__WHAT TO PRODUCE__.
Scan the records for lines with the word "agent", and copy every such line.

__RECORDS FOR THE TASK__.
╭──

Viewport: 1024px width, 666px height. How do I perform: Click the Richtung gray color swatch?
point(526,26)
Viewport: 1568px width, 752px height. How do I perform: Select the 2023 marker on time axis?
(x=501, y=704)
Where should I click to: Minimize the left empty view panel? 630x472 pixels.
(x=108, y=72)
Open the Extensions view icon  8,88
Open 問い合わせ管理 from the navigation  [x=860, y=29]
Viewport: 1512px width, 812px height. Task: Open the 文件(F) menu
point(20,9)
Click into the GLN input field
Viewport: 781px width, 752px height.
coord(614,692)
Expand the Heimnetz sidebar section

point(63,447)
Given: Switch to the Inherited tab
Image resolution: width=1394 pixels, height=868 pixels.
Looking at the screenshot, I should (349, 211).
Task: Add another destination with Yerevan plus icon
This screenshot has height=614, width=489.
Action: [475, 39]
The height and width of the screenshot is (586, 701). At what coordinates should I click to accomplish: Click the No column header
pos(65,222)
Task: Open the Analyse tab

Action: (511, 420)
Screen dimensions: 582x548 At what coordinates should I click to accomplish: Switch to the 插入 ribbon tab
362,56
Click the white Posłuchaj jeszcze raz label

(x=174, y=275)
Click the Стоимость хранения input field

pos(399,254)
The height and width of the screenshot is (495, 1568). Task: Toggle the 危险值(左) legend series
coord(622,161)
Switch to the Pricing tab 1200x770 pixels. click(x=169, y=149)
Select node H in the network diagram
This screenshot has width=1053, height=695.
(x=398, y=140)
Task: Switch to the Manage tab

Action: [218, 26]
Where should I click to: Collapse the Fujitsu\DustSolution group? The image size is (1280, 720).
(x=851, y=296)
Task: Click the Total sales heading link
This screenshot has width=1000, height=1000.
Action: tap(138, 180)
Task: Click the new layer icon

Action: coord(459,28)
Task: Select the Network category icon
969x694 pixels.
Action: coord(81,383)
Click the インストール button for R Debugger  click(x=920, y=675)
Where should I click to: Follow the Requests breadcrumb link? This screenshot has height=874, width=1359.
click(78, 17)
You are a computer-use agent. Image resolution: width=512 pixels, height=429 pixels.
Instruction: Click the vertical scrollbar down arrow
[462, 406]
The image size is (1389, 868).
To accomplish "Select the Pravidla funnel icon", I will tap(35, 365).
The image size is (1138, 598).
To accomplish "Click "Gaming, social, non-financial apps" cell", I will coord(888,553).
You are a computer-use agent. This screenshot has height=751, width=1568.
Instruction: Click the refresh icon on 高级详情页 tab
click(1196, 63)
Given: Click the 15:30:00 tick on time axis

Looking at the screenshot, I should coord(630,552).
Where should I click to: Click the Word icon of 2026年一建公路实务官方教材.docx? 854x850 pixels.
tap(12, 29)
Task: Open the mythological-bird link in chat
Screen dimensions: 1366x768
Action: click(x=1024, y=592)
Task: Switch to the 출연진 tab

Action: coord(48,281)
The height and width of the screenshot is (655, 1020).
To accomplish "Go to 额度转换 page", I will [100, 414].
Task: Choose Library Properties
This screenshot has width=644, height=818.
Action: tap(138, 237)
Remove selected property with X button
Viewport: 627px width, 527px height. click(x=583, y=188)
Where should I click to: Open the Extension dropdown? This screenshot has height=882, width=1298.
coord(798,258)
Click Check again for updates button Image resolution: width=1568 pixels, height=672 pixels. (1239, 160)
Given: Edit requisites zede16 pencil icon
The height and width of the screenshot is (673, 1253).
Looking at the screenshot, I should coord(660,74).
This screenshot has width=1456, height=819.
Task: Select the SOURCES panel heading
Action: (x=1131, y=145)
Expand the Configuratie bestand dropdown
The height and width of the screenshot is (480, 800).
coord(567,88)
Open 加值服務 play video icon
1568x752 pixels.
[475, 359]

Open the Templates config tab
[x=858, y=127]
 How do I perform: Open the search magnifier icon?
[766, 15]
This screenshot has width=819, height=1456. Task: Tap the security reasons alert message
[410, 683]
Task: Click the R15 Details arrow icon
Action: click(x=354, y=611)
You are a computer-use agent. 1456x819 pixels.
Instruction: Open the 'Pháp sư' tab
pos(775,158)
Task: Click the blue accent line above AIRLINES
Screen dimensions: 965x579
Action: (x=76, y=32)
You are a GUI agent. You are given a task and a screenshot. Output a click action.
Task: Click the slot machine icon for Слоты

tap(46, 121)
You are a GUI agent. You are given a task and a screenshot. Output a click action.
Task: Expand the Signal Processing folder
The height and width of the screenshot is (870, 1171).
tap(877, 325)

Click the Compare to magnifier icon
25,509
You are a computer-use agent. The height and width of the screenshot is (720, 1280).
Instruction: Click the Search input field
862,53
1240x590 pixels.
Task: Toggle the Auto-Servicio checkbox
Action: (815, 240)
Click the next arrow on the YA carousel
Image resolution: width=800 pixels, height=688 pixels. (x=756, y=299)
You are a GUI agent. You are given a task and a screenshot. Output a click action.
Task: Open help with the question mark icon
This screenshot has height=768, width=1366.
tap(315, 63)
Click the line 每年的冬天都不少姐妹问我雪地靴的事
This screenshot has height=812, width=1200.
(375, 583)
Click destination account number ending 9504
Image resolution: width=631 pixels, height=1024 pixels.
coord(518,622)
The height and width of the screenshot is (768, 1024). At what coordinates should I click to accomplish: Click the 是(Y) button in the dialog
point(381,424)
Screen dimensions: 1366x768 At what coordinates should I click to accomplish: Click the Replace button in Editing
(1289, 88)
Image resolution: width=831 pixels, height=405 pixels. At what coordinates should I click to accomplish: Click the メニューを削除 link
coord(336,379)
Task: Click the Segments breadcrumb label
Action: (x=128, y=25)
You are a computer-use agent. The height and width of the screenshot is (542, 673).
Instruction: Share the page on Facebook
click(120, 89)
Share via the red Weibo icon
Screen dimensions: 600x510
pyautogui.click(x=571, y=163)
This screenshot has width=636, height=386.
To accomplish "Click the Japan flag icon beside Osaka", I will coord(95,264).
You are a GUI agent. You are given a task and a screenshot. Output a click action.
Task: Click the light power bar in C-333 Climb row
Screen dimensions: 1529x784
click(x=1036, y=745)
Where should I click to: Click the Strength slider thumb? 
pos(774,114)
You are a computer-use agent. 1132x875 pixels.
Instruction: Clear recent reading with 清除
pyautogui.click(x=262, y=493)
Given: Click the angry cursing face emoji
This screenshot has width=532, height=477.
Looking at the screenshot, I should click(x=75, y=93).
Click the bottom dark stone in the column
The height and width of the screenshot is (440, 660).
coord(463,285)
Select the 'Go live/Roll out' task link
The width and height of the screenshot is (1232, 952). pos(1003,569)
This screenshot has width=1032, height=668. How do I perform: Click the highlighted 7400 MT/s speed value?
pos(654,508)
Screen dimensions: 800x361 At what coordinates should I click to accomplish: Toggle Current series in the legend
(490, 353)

╰──

__YOUR RESPONSE__.
You are a computer-use agent. Image resolution: width=512 pixels, height=429 pixels.
You are a computer-use agent. This screenshot has height=751, width=1568.
You are a computer-use agent. 1456x819 pixels.
You are a GUI agent. You are given a task and a screenshot. Output a click action.
You are a GUI agent. You are given a task and a screenshot. Output a click action.
You are a computer-use agent. The height and width of the screenshot is (720, 1280).
You are a GUI agent. You are given a task and a screenshot. Output a click action.
You are a computer-use agent. The height and width of the screenshot is (542, 673).
You are a GUI agent. You are given a task and a screenshot. Output a click action.
You are a computer-use agent. 1132x875 pixels.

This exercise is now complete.